Selon nos estimations, sur les 70 candidats conservateurs annoncés pour l’instant, les militants pro-armes seraient une dizaine. On compte parmi eux les porte-étendards de la lutte contre le registre québécois des armes d’épaule: Jessie Mc Nicoll et Guy Morin.

La petite histoire des guns et des conservateurs

Les liens entre militants pro-armes et PCQ ne sont pas nouveaux, même s’ils prennent aujourd’hui une nouvelle ampleur.

Déjà en 2012, puis en 2014, un militant, François Picard, s’est présenté pour le PCQ dans Drummond–Bois-Francs, où il a récolté 1 % des voix.

Picard est un ancien de la National Firearm Association (NFA). Il a lancé la page Facebook « Tous contre un registre québécois des armes à feu » (TCRQ) en 2012, alors que les conservateurs fédéraux abolissaient le registre fédéral des armes longues. François Picard a cofondé l’OSBL du même nom en 2016.

Le mouvement politique était assez mineur à l’époque. Mais, début 2016, il s’active un peu plus. Les libéraux de Philippe Couillard sont alors sur le point d’adopter le projet de loi permettant la création d’un registre québécois des armes à feu.

Guy Morin, militant pro-armes et alors vice-président de TCRQ, fait circuler une pétition s’opposant au projet de loi. En travaillant de concert avec la députée indépendante Sylvie Roy, ils atteignent les 58 500 signatures.

Le militant et candidat Guy Morin. Photo tirée de Facebook

La Coalition avenir Québec permet un vote libre sur la question lorsqu’elle remarque l’opposition au registre qui grandit dans certaines régions; seulement sept députés caquistes votent contre le registre, en plus de Sylvie Roy, qui a quitté la formation de François Legault en 2015.

Le 9 juin 2016, le gouvernement adopte le projet de loi.
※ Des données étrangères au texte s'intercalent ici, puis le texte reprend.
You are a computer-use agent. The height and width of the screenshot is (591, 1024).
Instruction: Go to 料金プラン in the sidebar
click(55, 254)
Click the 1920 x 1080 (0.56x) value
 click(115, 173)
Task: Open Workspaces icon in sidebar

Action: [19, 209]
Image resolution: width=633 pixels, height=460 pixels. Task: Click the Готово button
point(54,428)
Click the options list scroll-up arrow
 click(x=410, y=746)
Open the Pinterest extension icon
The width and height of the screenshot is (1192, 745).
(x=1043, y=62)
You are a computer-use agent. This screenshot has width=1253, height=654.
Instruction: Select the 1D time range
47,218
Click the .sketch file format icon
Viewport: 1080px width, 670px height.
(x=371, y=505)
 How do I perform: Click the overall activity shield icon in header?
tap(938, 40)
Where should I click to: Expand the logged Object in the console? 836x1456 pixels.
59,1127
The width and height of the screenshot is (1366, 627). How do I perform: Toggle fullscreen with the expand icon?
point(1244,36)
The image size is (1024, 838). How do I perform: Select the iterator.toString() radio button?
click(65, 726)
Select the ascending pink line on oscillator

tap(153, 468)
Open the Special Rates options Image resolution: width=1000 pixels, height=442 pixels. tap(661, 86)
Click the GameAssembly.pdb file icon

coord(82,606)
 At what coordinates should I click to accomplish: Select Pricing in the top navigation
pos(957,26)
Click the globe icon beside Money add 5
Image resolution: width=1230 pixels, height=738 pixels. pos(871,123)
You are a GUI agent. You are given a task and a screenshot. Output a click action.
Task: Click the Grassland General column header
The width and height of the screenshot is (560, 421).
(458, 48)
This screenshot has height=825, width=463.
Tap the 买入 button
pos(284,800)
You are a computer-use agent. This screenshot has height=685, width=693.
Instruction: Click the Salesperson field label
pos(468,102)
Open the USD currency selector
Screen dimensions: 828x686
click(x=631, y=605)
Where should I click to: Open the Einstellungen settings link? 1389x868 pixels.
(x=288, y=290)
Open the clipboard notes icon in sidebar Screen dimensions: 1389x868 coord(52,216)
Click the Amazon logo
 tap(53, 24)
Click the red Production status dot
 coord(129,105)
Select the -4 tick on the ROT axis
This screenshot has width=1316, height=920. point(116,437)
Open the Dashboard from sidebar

À la suite du décès de Sylvie Roy, Guy Morin se présente aux élections partielles dans la circonscription laissée vacante, Arthabaska, en tant que candidat conservateur. « Sylvie nous avait donné accès à l’Assemblée nationale. On croyait que c’était une bonne façon de continuer le débat. » Il termine en quatrième place avec 4,7 % des voix, ce qui, pour le parti, est relativement élevé. Il se représente cette année, dans Portneuf.

Un nouveau souffle pro-armes chez les conservateurs

C’est maintenant au tour de Jessie Mc Nicoll de rejoindre la scène politique. Militante contre le registre depuis ses premiers billets de blogue en 2013, c’est aussi la porte-parole de TRQC.

Avec Guy Morin – qui est d’ailleurs son conjoint – elle avait présenté un mémoire contre le registre des armes à feu en commission parlementaire, en 2016. C’est ce qui l’a convaincue de s’impliquer en politique : elle s’est sentie insultée que l’on rejette ses arguments et que Martin Coiteux avance que leur philosophie était anarchiste.

« Depuis mon passage à l’Assemblée nationale, on dirait que je regarde les choses d’un œil différent. Je me rends compte que les élus refusent d’écouter le petit peuple, dénonce Jessie Mc Nicoll. Sur le coup, ç’a été par colère que je me suis impliquée en politique. C’était pour canaliser la colère face au mépris qu’on a subi dans notre démarche. »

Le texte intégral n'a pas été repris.